Scan the material below for the string "tree". Report every line that has it.

******

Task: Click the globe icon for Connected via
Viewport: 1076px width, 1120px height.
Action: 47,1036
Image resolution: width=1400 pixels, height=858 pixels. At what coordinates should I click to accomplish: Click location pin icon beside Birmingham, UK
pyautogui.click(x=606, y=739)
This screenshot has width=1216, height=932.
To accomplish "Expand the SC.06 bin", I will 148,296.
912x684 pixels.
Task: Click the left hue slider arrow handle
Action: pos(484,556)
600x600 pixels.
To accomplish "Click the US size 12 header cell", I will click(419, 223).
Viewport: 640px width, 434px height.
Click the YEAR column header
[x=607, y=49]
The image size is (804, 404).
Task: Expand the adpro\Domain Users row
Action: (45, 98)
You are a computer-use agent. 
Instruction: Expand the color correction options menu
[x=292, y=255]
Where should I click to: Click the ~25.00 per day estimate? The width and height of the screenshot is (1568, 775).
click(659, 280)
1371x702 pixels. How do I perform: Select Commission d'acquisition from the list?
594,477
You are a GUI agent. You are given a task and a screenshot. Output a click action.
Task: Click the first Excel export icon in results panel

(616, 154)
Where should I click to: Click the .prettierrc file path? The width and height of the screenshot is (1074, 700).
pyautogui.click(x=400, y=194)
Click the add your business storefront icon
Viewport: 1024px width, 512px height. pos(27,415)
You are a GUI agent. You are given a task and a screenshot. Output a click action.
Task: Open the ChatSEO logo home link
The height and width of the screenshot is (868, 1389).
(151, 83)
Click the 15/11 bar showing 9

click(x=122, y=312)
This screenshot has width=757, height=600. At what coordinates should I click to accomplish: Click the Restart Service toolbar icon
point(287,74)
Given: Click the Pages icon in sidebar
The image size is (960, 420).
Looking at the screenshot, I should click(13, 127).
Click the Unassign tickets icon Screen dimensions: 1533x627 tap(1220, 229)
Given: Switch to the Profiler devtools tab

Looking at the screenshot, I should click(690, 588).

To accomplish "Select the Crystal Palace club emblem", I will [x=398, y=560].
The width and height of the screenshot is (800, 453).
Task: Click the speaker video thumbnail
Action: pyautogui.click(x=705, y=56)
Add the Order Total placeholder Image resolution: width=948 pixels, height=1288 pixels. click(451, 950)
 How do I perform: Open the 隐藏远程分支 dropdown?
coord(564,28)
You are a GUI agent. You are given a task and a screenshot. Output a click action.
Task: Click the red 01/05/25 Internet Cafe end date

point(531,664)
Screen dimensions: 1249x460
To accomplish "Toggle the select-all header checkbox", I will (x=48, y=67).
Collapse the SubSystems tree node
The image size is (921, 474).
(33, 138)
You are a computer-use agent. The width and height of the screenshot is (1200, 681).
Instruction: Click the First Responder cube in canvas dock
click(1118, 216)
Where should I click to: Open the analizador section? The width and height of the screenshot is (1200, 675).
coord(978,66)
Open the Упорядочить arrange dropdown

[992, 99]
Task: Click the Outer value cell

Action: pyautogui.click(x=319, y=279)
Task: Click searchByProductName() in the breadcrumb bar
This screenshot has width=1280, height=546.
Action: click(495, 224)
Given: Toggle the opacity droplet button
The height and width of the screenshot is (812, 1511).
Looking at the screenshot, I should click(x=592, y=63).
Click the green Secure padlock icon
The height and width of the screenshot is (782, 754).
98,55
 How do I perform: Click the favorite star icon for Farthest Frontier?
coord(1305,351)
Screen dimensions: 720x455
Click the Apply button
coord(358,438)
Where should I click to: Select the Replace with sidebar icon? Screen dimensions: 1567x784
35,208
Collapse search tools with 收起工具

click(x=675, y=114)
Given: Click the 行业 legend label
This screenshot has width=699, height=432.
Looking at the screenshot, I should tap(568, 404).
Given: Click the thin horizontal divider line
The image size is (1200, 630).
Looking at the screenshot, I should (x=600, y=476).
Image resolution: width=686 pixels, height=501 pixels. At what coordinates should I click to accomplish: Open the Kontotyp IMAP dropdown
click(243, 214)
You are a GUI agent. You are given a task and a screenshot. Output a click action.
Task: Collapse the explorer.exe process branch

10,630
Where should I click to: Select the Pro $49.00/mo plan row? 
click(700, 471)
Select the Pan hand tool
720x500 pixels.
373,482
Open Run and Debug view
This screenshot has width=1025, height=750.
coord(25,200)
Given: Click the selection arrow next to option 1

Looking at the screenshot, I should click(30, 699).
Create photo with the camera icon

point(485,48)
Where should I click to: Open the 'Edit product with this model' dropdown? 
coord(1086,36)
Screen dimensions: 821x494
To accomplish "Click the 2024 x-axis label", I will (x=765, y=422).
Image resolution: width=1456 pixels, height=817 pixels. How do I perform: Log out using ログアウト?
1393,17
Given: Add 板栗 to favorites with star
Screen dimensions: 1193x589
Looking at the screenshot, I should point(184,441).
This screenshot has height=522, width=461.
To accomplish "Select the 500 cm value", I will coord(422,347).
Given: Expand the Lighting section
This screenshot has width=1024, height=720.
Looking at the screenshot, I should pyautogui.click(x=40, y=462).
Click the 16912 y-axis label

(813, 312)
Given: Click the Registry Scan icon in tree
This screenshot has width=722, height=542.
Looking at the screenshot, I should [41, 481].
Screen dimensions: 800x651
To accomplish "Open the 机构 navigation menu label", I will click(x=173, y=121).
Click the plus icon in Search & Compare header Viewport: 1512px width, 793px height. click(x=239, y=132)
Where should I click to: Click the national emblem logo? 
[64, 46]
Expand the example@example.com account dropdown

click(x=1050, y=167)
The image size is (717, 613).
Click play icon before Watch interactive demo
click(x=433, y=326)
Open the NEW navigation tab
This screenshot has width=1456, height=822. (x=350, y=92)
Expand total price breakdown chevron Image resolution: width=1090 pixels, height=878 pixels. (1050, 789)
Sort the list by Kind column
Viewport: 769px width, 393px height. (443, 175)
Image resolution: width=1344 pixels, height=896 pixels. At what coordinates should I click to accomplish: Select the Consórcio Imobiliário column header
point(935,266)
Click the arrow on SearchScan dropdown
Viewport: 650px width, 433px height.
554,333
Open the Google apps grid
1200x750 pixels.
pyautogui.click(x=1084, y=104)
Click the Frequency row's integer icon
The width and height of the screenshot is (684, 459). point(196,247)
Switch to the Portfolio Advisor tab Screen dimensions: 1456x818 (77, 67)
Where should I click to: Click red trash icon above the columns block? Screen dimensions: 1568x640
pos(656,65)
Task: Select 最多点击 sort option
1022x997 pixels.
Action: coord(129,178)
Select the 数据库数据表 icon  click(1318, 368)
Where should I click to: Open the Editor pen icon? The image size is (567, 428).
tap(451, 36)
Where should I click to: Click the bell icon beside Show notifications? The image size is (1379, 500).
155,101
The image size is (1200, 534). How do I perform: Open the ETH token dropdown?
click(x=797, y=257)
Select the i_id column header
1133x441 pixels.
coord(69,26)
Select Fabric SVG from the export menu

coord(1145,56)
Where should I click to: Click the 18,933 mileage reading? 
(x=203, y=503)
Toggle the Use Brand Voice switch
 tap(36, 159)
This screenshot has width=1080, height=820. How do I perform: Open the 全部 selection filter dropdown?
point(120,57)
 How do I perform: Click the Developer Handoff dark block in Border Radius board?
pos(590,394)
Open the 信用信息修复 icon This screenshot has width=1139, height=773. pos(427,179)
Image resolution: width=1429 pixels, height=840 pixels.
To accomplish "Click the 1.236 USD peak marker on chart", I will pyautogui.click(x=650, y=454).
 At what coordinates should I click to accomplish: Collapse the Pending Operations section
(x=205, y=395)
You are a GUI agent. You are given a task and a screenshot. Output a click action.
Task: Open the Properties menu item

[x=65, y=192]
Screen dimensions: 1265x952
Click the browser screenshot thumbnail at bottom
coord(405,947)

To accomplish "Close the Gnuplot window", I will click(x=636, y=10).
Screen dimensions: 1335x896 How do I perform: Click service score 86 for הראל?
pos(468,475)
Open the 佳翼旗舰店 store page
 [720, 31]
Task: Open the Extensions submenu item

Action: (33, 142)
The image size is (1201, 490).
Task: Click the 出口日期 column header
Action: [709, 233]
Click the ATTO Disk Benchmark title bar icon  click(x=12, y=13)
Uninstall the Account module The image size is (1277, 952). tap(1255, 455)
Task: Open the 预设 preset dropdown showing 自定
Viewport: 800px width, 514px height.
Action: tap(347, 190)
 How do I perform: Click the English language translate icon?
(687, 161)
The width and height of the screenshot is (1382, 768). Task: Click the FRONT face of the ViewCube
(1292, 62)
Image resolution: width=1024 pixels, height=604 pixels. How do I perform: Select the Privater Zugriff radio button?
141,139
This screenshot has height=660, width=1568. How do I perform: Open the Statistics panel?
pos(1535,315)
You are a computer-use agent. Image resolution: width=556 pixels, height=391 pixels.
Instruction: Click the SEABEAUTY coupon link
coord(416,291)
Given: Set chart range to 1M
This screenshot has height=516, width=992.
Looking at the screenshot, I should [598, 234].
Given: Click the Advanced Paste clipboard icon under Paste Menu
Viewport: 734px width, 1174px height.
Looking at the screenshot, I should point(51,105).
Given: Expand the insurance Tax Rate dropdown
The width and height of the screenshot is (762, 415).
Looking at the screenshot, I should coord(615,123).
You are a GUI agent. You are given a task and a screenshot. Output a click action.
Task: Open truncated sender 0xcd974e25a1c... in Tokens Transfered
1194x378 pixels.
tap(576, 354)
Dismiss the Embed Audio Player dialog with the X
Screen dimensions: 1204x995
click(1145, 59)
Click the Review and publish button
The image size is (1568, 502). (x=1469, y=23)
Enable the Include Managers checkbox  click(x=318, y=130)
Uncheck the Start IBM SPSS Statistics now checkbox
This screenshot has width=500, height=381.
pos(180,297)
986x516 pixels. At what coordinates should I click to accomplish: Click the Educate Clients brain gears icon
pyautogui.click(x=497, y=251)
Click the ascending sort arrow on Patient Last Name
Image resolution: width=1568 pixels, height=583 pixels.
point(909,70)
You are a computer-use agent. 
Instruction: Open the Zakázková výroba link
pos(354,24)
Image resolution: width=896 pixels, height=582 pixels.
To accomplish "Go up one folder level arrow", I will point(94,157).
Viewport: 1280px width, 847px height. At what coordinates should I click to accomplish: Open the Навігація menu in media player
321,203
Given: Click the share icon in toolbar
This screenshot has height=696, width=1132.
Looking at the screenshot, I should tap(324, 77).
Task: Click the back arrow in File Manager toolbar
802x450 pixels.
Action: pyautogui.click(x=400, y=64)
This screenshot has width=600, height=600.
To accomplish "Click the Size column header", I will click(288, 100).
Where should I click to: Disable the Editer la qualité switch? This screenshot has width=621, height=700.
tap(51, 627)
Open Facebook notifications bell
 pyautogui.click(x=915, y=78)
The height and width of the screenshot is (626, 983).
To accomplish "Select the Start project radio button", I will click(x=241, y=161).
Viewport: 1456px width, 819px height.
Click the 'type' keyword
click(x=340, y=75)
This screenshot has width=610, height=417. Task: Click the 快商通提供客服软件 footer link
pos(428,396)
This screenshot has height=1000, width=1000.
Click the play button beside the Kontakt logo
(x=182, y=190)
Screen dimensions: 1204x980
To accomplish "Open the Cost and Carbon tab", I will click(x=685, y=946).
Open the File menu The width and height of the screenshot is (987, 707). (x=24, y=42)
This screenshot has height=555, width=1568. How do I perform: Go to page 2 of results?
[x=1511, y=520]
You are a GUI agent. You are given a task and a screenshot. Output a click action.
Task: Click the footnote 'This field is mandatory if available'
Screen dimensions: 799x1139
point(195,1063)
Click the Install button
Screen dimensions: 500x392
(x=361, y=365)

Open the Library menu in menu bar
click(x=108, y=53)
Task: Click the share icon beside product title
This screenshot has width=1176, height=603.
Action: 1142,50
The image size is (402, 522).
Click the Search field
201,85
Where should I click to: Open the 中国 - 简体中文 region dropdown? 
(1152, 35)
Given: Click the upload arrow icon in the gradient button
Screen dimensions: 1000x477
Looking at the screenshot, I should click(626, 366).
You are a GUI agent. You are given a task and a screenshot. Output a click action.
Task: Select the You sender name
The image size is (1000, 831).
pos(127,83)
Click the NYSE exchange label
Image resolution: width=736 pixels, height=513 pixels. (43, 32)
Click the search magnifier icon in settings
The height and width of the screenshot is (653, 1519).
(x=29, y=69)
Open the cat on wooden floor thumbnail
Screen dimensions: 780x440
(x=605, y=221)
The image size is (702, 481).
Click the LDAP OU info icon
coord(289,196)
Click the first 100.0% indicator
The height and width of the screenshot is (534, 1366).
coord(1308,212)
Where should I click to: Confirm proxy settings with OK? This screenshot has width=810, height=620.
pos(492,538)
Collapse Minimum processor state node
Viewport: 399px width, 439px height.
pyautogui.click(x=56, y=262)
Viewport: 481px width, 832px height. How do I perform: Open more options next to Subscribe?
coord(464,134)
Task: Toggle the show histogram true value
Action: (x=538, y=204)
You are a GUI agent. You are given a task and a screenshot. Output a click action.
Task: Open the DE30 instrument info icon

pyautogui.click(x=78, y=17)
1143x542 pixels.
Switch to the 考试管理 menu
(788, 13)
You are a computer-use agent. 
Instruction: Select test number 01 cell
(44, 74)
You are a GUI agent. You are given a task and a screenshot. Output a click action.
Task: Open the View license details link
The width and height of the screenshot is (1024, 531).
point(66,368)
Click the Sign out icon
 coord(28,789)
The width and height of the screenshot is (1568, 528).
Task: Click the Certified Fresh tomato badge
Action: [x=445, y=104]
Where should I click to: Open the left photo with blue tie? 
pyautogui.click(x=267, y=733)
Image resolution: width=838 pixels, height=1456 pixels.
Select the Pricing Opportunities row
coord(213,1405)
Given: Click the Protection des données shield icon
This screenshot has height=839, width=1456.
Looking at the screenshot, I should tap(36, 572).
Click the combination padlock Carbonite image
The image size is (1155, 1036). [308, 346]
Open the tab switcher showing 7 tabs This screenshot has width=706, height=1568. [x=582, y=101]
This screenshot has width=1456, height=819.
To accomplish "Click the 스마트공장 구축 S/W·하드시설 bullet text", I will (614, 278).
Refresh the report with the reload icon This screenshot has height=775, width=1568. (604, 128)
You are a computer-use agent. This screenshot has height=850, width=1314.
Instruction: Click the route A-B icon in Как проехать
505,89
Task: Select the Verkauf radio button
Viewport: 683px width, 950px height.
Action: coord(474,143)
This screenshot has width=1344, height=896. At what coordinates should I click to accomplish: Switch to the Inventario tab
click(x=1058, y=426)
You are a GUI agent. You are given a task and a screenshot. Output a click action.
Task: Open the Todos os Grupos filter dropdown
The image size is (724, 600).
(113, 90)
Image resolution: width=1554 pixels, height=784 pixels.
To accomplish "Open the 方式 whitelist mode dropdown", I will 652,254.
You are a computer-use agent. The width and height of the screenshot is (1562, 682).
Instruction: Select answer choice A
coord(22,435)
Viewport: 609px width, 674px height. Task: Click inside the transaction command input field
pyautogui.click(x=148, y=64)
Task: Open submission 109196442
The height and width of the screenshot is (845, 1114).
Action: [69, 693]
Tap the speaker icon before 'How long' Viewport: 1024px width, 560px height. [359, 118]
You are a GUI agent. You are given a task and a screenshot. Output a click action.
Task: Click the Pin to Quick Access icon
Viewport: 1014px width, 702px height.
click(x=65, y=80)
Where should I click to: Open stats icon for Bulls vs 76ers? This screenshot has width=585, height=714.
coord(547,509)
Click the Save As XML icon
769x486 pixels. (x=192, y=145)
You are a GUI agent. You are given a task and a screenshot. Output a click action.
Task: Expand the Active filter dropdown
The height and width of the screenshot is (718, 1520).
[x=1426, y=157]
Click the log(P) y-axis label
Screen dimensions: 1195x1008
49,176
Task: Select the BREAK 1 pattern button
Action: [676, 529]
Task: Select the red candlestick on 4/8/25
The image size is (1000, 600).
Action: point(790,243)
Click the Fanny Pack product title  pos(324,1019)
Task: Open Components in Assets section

******

## Solution for this task
Collapse the SubSystems tree node
Given: Click the Registry Scan icon in tree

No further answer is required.